The Complete Notebooks of Henry James opens a wide, clear window into the private workshop of America's master novelist, the architect of modernism in fiction. It is a volume that deserves to be called definitive. Assembled and edited by Leon Edel, James' much-acclaimed prizewinning biographer, and Lyall H. Powers, critic and editor of James' letters to Edith Wharton, this book includes the nine scribbler-notebooks that were published by Oxford in 1947. These have been considerably updated and annotated to correct the identification of stories developed by James from his various notes and to reveal many noted Victorians James concealed thru use of their initials. Certain omitted portions of the notebooks have also been restored. This volume is especially noteworthy for the body of new material that it contains.
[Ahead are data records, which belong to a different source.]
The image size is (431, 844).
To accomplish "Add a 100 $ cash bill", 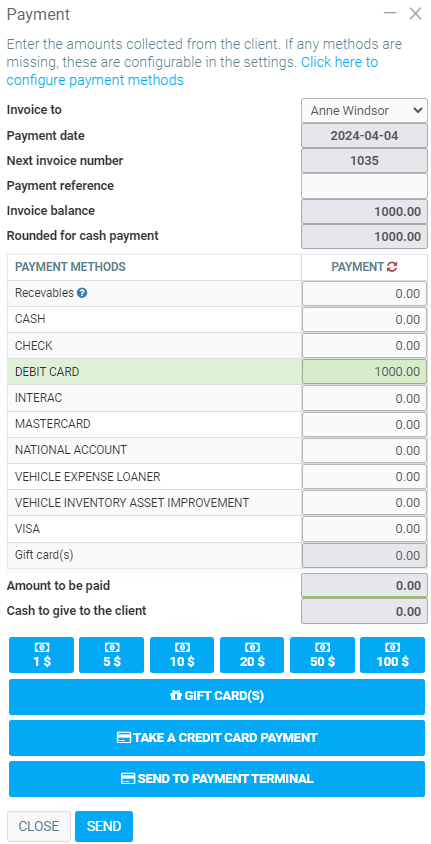I will 392,655.
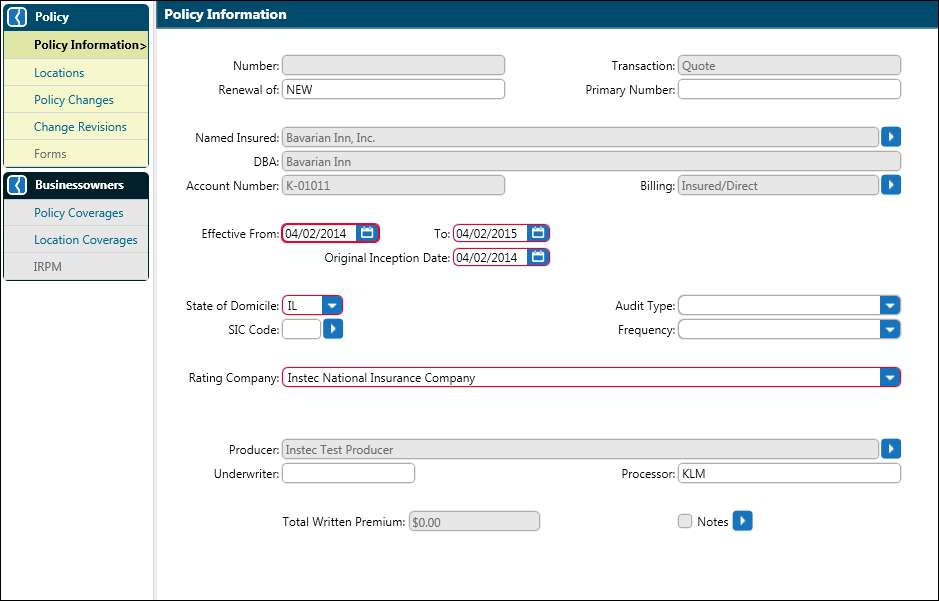Open the Location Coverages link
This screenshot has width=939, height=601.
click(x=86, y=240)
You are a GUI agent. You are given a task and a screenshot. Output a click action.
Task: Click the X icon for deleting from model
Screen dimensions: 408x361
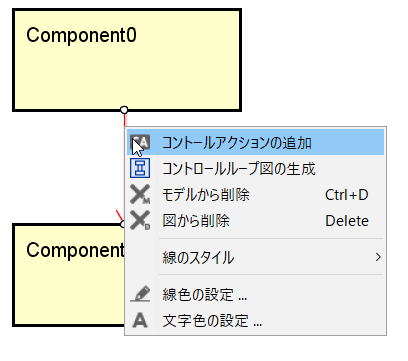tap(140, 194)

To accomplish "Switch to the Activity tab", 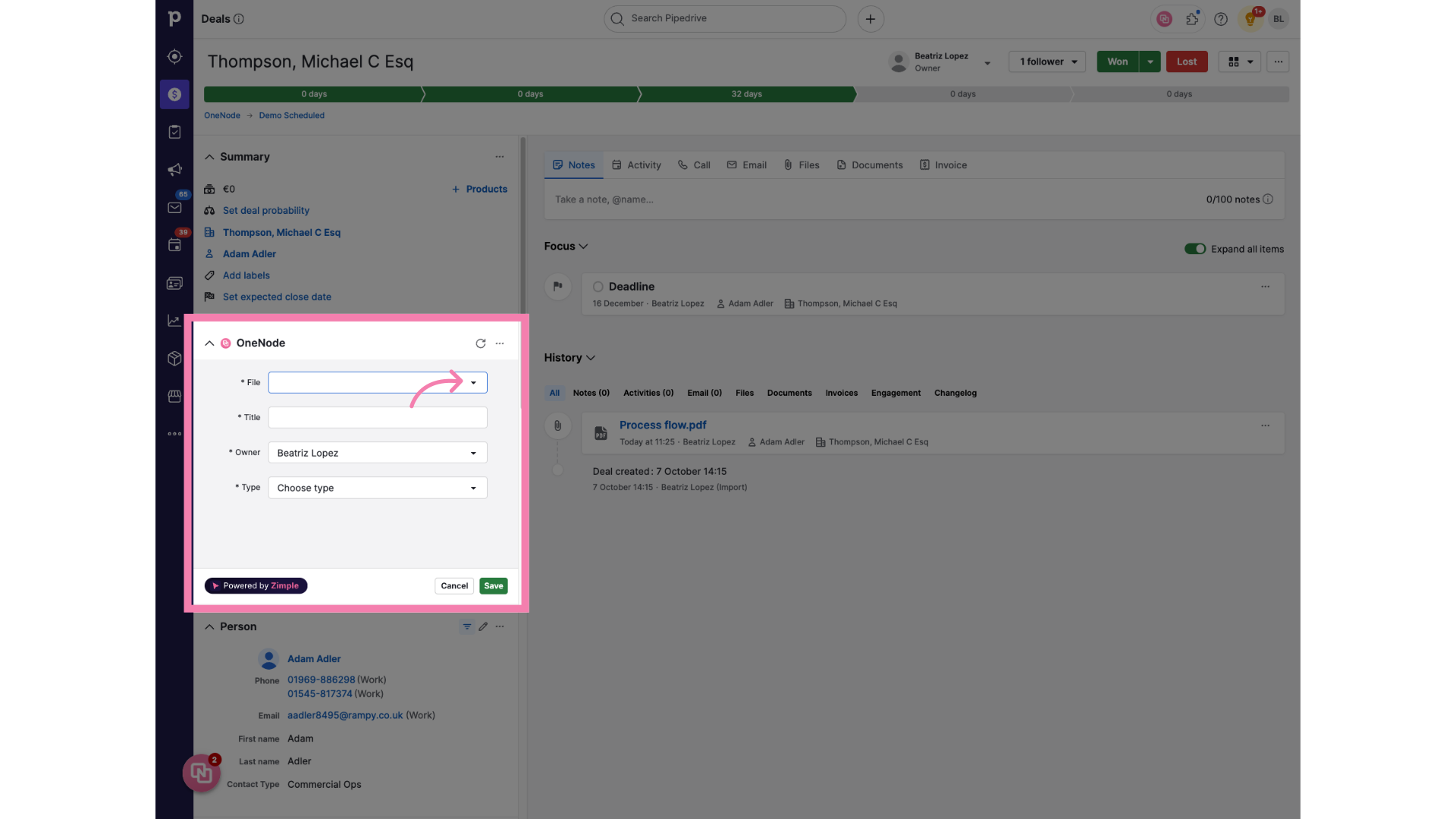I will click(x=643, y=164).
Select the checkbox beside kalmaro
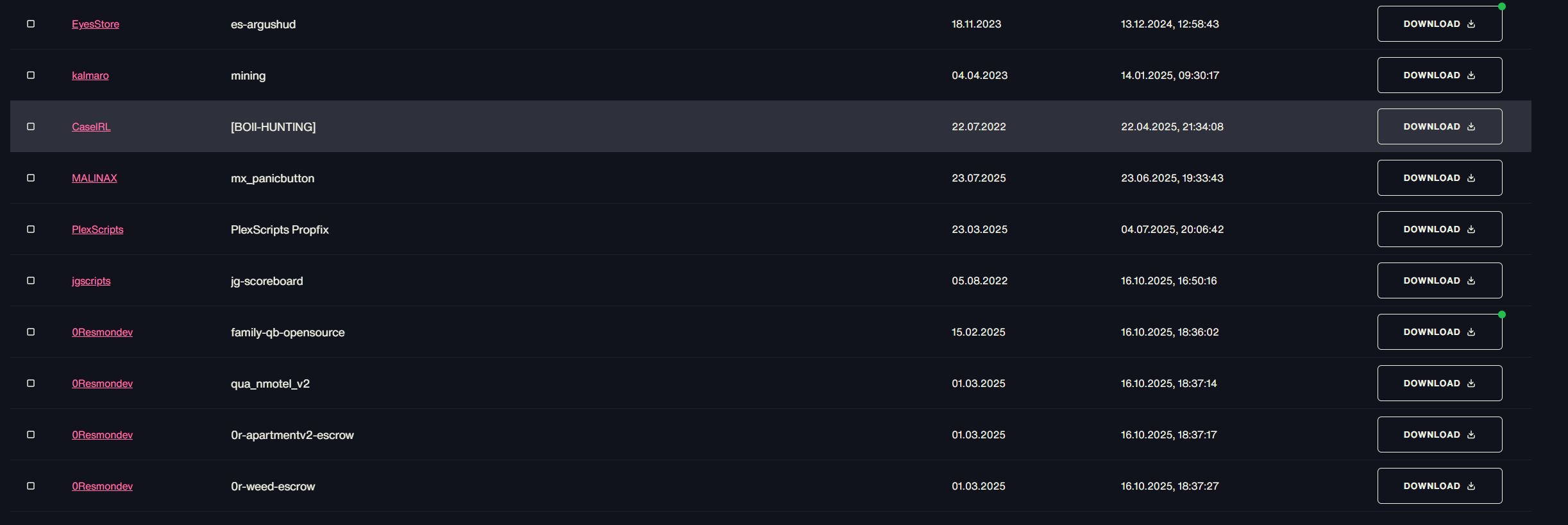Screen dimensions: 1568x525 pos(31,75)
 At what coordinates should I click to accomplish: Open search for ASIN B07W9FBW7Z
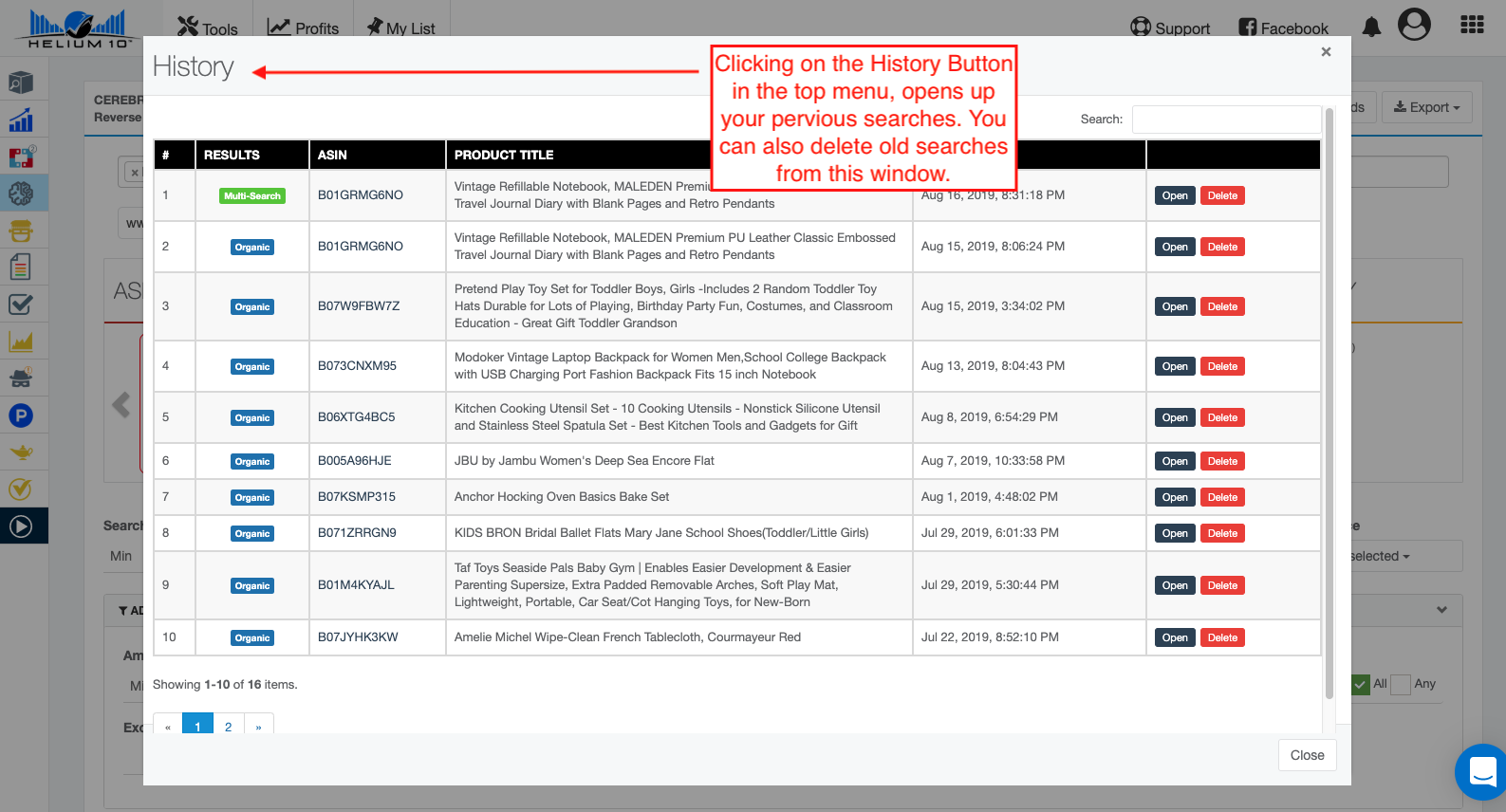click(x=1175, y=306)
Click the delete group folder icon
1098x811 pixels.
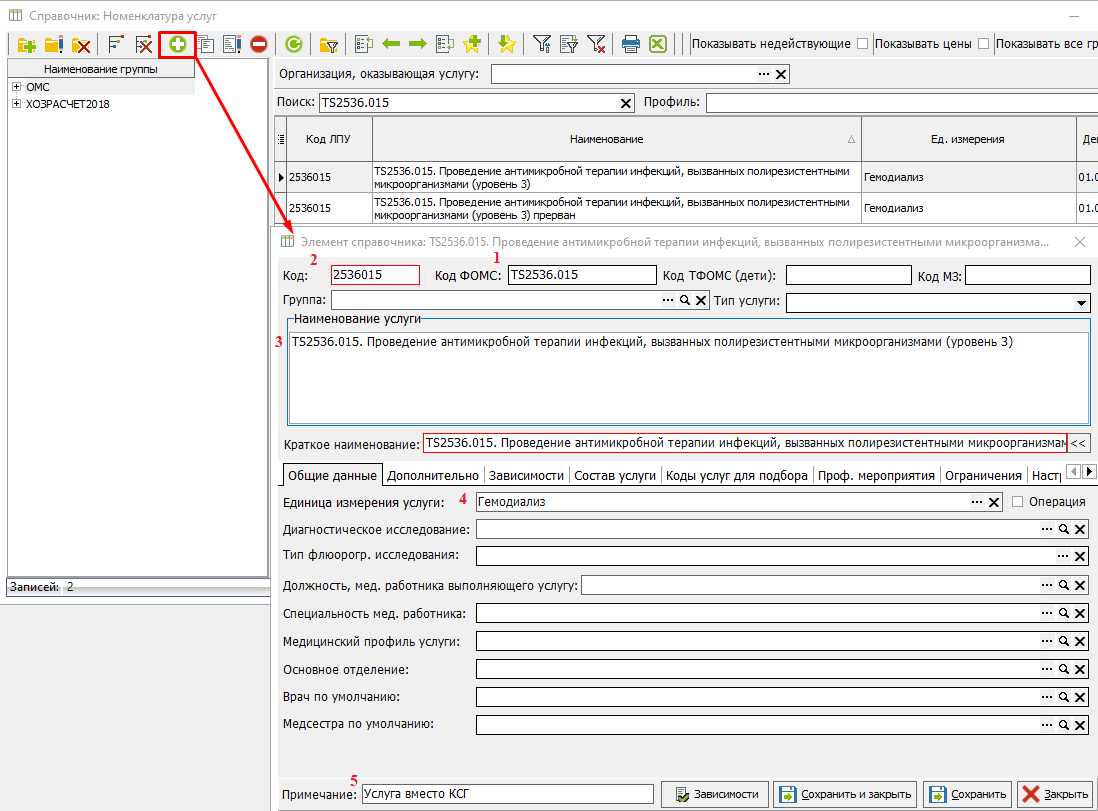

It includes a series of James' pocket diaries in which, amid appointments and luncheon dates, he jotted down observations and ideas for his fiction and commented on his personal relations. Also here are some fugitive dictated notes, in which James offered an autobiographcial meditation on the "turning Point in his life" and the "working out" of a story based on a passion murder by an American acquaintance in the south of France. James' long out-of-print statements for his unfinished novels The Ivory Tower and The Sense of the Past, scenarios for unfinished plays, the writer's deathbed dictation—all these are here as well. An appendix includes a substantial fragment of a story James never completed. The book even provides insight into James' "cash accounts." Everywhere throughout the collection, in writings never intended for the public eye, the artist is seen at work. his private prayers to his Muse and exhortations to himself make exhilarating reading.
Author

Henry James, OM (1843-1916), son of theologian Henry James Sr., brother of the philosopher and psychologist William James and diarist Alice James, was an American-born author, one of the founders and leaders of a school of realism in fiction. He spent much of his life in England and became a British subject shortly before his death. He is primarily known for a series of major novels in which he portrayed the encounter of America with Europe. His plots centered on personal relationships, the proper exercise of power in such relationships, and other moral questions. His method of writing from the point of view of a character within a tale allowed him to explore the phenomena of consciousness and perception, and his style in later works has been compared to impressionist painting. James insisted that writers in Great Britain and America should be allowed the greatest freedom possible in presenting their view of the world, as French authors were. His imaginative use of point of view, interior monologue and unreliable narrators in his own novels and tales brought a new depth and interest to realistic fiction, and foreshadowed the modernist work of the twentieth century. An extraordinarily productive writer, in addition to his voluminous works of fiction he published articles and books of travel writing, biography, autobiography, and criticism,and wrote plays, some of which were performed during his lifetime with moderate success. His theatrical work is thought to have profoundly influenced his later novels and tales.